Document section:
Studio album by KM-MARKIT
- Released: 6 December 2006
- Recorded: 2006
- Genre: R&B, Hip hop, rap
- Length: 49:25
- Label: Pony Canyon CD (PCCA-2365)
- Producer: KM-MARKIT

KM-MARKIT chronology
| Vivid (2005) | Mark Out (2006) | The Raiders (2011) |

= Mark Out =

Mark Out (stylized as MARK OUT) is Japanese rapper KM-MARKIT's second studio album. Unlike his debut album, which failed to chart, Mark Out charted at No. 97 on the Oricon charts.

The album was released in CD only format. However, the song "Bakaya ROW" was given a music video to assist in promotions.

==Information==
Mark Out is Japanese rapper KM-MARKIT's second studio album under the Pony Canyon label. The album performed better than his previous album, Vivid, charting at No. 97 on the Oricon Albums Charts, and remaining on the charts for two consecutive weeks.

The album was released as a standard CD, never carrying a corresponding DVD. Despite this, the song "Bakaya Row" (バカヤROW) was given an accompanying music video.

Along with featuring many rappers from UBG, including Zeebra, JAMOSA and SPHERE, the album featured Verbal from the hip-hop duo m-flo, and singer-songwriter Miliyah Kato. VERBAL was featured in the song "Bakaya ROW" (track #4), and Miliyah Kato was featured in the song "Me & My..." (track #9). Miliyah Kato had previously been featured on KM-MARKIT's previous album for the song "Sunshine". The majority of the songs were recorded and mixed by TAKE-C for T.O.P. While TAKE-C mixed every song on the album, the songs "Chillin'", "Lights Out" and "My Love" were recorded by ALG. "HOT" and "Movin' Again" were recorded by Doc-Dee at Nakameguro Studio.

[Rows from a screen grounding dataset]
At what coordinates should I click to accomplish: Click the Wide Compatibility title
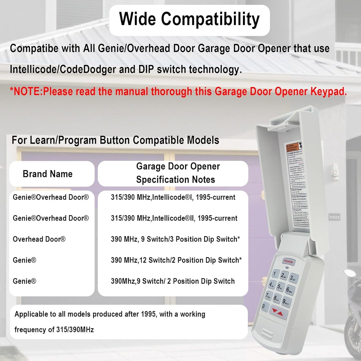(189, 19)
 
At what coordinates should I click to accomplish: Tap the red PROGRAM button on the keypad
(288, 262)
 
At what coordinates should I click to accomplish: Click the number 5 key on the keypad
(280, 286)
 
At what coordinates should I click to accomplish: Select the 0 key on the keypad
(264, 306)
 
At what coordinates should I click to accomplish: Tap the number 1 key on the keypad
(275, 273)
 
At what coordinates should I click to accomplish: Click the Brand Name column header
(47, 174)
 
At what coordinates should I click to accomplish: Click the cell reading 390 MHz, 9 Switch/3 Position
(175, 239)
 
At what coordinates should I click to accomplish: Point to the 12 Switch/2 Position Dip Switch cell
(176, 260)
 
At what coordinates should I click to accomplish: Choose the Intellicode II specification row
(174, 218)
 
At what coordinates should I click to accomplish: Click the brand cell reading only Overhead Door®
(39, 239)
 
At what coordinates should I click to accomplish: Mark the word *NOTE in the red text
(26, 92)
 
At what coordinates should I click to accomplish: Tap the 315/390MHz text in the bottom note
(75, 330)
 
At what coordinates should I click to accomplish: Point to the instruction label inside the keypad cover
(297, 185)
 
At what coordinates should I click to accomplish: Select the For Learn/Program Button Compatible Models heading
(115, 140)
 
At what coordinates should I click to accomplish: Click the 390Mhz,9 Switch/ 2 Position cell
(173, 281)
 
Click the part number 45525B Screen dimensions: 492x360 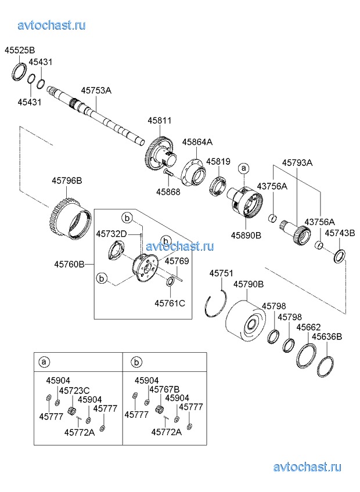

Problem A:
Answer these from the album article:
(i) What total running length does it give for the album?
(ii) For how many consecutive weeks did the album stay on the Oricon Albums Charts?
(iii) Who was featured on "Me & My..." (track #9)?
Problem B: Reproduce the passage of the album article starting at "The album was released as" and ending at "accompanying music video.".
These items are separate material and have no connection to the album article.

Answer A:
(i) 49:25
(ii) Two
(iii) Miliyah Kato

Answer B:
The album was released as a standard CD, never carrying a corresponding DVD. Despite this, the song "Bakaya Row" (バカヤROW) was given an accompanying music video.